Although Chinese authorities would likely prefer to maintain CNY stability and possibly delay any band-widening intentions to avoid exacerbating negative sentiment and capital outflows, commodity currencies will be most vulnerable should the Chinese equities rout extend, given the recent impact of Chinese stock volatility on commodity prices.
China's stock market and related policy developments will be more closely monitored by markets, given that the sharp fall in Chinese equities has started to send shock waves through broader markets. The economic impact of China's leverage-driven equity boom-bust should not be overstated, although downside risks to growth could rise via its impact on financial sector activity if the sell-off persists.
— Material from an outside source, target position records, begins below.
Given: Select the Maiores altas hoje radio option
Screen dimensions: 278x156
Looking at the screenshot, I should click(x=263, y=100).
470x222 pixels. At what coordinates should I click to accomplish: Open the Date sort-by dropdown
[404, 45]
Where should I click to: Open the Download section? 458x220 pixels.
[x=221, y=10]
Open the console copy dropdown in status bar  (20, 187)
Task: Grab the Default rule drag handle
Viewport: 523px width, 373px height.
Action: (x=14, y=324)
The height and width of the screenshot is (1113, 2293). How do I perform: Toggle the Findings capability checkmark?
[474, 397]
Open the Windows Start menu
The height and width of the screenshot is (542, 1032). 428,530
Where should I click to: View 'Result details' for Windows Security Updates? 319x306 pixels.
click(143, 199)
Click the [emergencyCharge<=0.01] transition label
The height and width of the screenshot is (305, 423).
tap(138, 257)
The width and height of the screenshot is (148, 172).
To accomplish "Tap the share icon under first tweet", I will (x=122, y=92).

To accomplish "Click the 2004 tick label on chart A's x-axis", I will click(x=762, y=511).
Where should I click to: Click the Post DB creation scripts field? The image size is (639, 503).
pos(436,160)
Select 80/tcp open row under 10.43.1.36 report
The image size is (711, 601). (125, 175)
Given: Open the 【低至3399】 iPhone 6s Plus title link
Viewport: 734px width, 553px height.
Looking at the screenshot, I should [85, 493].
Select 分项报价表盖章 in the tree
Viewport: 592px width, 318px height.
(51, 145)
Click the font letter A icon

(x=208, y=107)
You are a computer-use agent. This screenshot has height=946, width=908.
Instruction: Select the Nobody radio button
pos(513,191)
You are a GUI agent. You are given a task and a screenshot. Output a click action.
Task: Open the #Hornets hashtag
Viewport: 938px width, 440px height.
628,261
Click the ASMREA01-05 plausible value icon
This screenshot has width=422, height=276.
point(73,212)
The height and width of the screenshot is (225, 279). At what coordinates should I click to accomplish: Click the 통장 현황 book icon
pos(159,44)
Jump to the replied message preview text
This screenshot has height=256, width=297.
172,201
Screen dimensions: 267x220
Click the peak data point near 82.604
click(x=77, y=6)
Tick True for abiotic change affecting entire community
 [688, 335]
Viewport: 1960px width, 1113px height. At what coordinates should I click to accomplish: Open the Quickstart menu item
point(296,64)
"Even if risk sentiment improves, real activity for China this week is likely to weigh on commodity currencies, leading to continued underperformance, as IP and fixed asset investment (FAI) are expected to have moderated further in June. Q2 GDP growth is likely to have dropped to 6.7% y/y from 7.0% y/y in Q1", says Barclays.
Meanwhile, the JPY has benefited as a safe haven currency amid the rise in risk aversion last week, with the beta to Chinese equity performance firmly negative. BoJ Governor Kuroda's comment at the MPC press conference on Wednesday could provide some guidance as to the bank's latest stance on the exchange rate, considering that he said last month that JPY REER was very weak and unlikely to weaken further.